Gulliver hat das Ruder zu Jahresbeginn übernommen und angekündigt, die zuletzt deutlich gestiegenen Kosten zu senken und wieder mehr Wachstum zu erzeugen. Als Teil der Strategie will sich das Kreditinstitut stärker auf das ertragreiche Asien-Geschäft besinnen. Erst am Sonntag hatte die Bank mitgeteilt, 195 Filialen in den USA für rund eine Milliarde Dollar in bar zu verkaufen. Auch soll das US-Kreditkarten-Portfolio abgespeckt werden.

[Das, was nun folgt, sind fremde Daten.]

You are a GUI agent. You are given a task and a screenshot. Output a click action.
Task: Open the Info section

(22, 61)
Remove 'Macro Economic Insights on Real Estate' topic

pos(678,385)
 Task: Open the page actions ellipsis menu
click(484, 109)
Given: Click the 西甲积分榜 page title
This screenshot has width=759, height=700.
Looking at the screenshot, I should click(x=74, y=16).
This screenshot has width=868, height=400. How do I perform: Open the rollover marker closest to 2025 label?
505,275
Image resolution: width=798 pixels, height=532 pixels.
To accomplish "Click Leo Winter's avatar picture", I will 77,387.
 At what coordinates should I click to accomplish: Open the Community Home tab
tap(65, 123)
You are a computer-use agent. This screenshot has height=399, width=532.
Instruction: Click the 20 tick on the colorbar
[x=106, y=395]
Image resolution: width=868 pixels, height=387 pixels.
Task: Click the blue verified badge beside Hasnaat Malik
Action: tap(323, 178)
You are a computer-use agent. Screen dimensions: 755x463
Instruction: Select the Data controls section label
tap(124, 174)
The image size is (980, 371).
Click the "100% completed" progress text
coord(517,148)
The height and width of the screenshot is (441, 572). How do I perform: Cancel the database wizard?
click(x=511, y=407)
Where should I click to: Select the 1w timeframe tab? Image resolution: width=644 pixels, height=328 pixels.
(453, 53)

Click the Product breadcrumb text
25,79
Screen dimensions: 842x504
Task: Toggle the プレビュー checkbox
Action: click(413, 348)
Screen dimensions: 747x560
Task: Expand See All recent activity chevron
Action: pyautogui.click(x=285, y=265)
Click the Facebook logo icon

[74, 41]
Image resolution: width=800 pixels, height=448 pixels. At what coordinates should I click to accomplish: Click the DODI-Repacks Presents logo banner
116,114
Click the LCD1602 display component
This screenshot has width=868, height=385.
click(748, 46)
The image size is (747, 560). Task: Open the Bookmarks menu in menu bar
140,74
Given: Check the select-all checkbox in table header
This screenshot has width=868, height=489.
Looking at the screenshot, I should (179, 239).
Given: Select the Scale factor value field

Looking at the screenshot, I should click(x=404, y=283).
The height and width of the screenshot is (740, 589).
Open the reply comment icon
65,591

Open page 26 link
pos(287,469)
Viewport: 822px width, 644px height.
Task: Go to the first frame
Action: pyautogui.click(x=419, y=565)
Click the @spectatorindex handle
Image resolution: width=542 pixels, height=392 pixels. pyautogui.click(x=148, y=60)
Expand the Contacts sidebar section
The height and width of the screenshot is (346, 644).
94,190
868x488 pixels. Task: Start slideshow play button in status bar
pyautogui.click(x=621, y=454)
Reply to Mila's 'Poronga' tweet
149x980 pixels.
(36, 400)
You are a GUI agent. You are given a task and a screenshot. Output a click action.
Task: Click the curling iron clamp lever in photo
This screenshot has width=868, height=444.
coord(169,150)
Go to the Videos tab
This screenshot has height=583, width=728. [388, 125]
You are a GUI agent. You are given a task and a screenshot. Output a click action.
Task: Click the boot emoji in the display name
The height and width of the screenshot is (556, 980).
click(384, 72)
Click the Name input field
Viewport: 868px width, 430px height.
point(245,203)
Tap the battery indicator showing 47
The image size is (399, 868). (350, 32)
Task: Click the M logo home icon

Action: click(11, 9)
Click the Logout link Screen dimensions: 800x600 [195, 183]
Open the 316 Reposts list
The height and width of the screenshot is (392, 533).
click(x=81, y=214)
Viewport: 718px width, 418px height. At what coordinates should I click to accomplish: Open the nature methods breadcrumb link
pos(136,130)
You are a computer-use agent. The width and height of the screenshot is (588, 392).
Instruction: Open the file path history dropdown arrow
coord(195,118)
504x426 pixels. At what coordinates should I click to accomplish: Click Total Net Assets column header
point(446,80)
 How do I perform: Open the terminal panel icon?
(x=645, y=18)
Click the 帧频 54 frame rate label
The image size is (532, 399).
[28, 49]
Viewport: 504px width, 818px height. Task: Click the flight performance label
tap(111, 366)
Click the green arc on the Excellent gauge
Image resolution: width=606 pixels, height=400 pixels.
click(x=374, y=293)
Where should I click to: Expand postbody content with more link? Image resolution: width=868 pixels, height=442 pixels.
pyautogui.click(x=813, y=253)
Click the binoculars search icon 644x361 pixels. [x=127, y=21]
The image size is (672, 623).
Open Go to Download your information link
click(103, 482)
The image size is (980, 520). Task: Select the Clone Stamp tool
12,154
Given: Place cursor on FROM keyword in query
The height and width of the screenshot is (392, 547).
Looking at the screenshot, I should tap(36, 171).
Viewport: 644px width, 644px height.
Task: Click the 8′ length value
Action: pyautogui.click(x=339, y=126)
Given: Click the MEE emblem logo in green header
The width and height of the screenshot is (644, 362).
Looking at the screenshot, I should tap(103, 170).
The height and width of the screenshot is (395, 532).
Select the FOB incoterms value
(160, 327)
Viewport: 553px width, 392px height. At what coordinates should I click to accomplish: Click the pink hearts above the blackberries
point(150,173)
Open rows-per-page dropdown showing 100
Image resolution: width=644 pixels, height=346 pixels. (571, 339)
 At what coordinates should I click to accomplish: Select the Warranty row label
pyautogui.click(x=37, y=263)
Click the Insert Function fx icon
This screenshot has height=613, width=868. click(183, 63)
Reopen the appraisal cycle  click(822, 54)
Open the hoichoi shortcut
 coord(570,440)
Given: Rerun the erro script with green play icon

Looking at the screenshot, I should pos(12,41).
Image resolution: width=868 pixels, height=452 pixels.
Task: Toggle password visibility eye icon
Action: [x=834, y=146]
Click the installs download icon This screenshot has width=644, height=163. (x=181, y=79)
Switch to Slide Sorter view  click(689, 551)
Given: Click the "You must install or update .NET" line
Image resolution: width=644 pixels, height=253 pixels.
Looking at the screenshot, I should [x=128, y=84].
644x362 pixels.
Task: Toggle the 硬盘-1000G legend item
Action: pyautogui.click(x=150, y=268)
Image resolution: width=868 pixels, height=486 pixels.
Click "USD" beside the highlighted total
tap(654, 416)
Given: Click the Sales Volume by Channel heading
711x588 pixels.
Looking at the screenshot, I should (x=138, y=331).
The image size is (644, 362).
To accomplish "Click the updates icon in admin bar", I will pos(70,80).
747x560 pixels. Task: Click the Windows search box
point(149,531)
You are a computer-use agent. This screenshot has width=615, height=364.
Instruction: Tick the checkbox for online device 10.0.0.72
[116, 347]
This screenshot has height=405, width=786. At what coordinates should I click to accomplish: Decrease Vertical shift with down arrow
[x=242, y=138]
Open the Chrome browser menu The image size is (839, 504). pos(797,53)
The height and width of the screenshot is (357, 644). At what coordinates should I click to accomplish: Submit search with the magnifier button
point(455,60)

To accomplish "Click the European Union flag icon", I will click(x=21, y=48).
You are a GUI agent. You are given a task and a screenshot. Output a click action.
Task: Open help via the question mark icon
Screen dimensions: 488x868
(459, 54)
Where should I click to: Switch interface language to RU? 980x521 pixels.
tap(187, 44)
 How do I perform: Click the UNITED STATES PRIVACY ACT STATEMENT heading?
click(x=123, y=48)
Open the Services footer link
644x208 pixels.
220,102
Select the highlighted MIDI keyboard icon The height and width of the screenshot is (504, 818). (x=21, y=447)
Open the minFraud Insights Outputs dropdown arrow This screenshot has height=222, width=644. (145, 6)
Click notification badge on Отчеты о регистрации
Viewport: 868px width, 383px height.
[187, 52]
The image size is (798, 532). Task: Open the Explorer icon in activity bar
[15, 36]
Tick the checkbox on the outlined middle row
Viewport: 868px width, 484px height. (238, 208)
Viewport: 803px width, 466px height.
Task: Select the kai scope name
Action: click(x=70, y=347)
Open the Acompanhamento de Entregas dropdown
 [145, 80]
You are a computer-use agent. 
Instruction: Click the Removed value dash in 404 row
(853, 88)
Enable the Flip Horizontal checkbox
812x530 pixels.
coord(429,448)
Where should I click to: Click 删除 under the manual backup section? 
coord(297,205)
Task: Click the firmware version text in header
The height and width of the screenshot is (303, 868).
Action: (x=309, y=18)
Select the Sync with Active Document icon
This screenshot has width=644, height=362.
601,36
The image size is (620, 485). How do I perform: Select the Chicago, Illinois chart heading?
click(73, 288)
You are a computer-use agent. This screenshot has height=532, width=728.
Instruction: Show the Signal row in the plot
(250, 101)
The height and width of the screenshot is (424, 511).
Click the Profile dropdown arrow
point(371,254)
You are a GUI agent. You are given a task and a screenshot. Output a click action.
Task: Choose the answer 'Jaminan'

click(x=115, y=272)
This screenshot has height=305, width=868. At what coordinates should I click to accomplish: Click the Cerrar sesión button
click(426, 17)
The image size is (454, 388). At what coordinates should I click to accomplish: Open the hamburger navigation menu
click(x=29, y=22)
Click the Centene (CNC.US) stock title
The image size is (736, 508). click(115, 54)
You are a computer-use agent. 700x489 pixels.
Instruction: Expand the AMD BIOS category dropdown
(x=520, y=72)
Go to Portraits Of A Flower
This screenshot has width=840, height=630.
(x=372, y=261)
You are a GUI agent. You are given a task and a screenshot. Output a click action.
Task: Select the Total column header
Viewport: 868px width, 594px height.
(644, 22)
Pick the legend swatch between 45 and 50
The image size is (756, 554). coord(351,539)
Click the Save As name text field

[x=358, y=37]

Auch bei anderen großen Banken stehen Tausende Jobs auf der Kippe. Die Schweizer UBS hat bereits ein massives Abbauprogramm angekündigt, auch beim Rivalen Credit Suisse fallen 2000 Stellen weg. Die führende US-Investmentbank Goldman Sachs streicht 1000 Jobs. Die europäische Schuldenkrise nagt an den einst guten Geschäften der Branche mit festverzinslichen Papieren.